In assenza di alcuna iniziativa vi è invece il rischio che il manifestarsi di fenomeni improvvisi, come boati o fumarole, oltre a scatenare il panico, faccia crollare come un castello di carte la credibilità delle strutture preposte alla gestione dell’emergenza. Allora assisteremmo a una dinamica diametralmente opposta: di fronte al perdurare di una attività intensa di segni premonitori e ripetuti falsi allarmi si determina la fase del “Al lupo…, al lupo” (Wolf Warning Syndrome) per cui ogni nuova informazione viene pesata superficialmente e l’atteggiamento di molte popolazioni abitanti le aree è quello di restare in zona oppure peggio ancora, dopo un iniziale fuga, di ritornare alle proprie case.
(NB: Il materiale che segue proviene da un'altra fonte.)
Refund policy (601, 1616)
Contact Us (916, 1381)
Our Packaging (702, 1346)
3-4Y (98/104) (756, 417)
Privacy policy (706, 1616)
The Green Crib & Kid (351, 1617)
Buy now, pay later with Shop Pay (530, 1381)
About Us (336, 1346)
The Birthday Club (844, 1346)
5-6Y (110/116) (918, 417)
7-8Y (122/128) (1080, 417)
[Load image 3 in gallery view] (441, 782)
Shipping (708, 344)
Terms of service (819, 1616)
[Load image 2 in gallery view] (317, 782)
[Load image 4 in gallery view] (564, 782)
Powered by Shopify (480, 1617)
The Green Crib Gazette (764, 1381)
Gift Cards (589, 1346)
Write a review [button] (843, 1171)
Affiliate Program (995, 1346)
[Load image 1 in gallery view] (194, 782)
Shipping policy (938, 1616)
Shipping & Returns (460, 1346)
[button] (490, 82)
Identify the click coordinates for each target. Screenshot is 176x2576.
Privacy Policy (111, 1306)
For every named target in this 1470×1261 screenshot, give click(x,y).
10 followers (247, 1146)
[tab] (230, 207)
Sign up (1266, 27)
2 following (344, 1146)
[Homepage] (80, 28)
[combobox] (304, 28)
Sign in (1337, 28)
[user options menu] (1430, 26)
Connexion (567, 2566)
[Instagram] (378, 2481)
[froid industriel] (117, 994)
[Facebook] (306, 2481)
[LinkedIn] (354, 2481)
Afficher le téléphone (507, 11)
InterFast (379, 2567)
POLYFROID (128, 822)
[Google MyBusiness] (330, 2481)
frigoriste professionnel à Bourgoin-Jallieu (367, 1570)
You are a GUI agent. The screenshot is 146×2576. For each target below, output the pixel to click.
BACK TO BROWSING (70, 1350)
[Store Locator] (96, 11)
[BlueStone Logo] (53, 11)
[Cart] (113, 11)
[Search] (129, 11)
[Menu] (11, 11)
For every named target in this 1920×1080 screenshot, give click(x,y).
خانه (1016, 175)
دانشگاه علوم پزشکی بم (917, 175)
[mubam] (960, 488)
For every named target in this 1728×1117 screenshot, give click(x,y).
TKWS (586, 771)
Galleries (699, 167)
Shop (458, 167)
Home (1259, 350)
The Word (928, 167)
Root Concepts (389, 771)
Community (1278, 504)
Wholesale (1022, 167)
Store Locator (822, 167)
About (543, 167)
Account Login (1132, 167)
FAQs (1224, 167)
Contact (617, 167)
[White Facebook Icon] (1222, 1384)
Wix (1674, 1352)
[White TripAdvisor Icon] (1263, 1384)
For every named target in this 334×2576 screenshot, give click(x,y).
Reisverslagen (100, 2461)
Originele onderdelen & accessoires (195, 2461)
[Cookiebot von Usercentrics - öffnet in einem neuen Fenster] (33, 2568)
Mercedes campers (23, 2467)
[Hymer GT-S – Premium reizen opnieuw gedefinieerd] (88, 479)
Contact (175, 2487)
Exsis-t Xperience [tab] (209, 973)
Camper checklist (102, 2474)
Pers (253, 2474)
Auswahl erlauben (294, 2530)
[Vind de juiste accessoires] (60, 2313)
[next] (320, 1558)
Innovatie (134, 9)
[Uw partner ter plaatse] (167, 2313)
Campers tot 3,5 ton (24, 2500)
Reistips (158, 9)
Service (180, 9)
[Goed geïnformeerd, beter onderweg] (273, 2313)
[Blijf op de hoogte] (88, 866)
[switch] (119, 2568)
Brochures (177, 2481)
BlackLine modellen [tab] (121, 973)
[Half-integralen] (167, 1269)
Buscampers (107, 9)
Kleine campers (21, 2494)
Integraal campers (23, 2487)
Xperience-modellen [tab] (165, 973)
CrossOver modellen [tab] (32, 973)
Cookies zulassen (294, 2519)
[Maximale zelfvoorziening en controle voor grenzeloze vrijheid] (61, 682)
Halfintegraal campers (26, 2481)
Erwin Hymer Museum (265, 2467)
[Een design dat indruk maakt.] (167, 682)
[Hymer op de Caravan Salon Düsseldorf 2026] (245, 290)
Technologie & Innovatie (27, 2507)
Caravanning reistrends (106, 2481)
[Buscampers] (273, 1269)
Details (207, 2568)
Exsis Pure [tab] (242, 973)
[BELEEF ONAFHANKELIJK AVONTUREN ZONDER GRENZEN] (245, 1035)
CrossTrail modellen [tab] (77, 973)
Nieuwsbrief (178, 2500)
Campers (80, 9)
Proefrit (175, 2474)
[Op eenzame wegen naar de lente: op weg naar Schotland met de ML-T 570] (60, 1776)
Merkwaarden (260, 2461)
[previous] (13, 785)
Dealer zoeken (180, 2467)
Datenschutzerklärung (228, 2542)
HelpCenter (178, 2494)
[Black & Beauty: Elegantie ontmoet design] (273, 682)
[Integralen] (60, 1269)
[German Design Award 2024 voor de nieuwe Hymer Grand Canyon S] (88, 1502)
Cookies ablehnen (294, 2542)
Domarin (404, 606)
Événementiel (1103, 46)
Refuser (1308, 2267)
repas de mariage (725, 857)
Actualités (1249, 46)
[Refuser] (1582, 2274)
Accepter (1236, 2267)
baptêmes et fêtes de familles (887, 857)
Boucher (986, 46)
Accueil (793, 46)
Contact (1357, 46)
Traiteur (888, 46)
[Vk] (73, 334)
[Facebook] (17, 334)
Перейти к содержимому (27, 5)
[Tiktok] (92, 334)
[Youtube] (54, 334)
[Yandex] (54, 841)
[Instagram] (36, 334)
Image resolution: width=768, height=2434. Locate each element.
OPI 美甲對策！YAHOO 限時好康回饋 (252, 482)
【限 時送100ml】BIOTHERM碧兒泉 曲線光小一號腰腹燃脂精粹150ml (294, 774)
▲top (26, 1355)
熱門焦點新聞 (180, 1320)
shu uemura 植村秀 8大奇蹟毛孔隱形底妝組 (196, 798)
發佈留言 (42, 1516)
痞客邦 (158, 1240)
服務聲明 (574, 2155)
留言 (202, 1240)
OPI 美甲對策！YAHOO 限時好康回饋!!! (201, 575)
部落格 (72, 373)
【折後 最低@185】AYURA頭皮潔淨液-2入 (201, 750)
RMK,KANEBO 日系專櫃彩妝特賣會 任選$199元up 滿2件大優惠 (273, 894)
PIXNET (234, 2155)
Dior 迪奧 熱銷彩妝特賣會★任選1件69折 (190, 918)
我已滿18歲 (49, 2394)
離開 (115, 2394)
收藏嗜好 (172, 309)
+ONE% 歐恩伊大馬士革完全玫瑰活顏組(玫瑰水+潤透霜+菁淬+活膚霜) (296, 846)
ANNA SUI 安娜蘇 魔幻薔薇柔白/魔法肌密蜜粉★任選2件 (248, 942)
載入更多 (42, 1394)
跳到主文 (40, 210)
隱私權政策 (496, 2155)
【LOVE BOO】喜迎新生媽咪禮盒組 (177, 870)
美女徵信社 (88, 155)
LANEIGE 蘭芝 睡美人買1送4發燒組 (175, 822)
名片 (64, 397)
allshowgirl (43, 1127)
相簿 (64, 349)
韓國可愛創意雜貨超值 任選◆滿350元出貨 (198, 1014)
Riassumendo: manca una messa a punto definitiva del piano di emergenza ma è lacunosa anche la diffusione di una cultura della prevenzione e dell’emergenza soprattutto tra la gente comune. Un piano ha un impatto forte se viene fortemente pubblicizzato, se le popolazioni che vivono nelle aree a rischio lo conoscono tramite programmi di educazione scientifica e infine lo hanno fatto proprio, soprattutto se lo hanno sperimentato attraverso esercizi e simulazioni. Informazioni necessarie che devono essere integrate con i comportamenti delle popolazioni vesuviane di tempo addietro che avevano sviluppato con le eruzioni una certa “confidenza”, una “memoria storica”, e ciò aveva permesso ad esse di convivere per secoli con un vulcano in continua attività. Invece oggi le attuali popolazioni, grazie anche alla enfatizzazione operata dai mass media (che, sostanzialmente per motivi di audience, assimilano il fenomeno eruttivo all’eruzione del 79 d.C.) leggono una futura eruzione come un immediatamente catastrofico evento, foriero di sicura distruzione e morte. Un evento dal quale salvarsi con la fuga, generando allarmismo ingiustificato e ipersensibilità patologica nella popolazione.
E per continuare: le scuole dovrebbero essere il veicolo di programmi per la riduzione del rischio, vulcanico o sismico. Le municipalità dovrebbero attrezzarsi, ed i ricercatori infine divulgare le proprie conoscenze con linguaggio semplice ed accessibile, infine lo stato deve garantire che il piano di emergenza di cui sopra sia realistico e fattibile. L’ attività dei vulcani ha, in qualche modo, la possibilità di essere compresa nel tempo e con essa anche le potenziali eruzioni, a differenza degli eventi sismici. Questo non significa che abbiamo certezze ma ci sono, per così dire, possibilità di scampo. Le popolazioni che vivono in prossimità di un vulcano come il Vesuvio questo devono sapere e vivere e organizzarsi di conseguenza.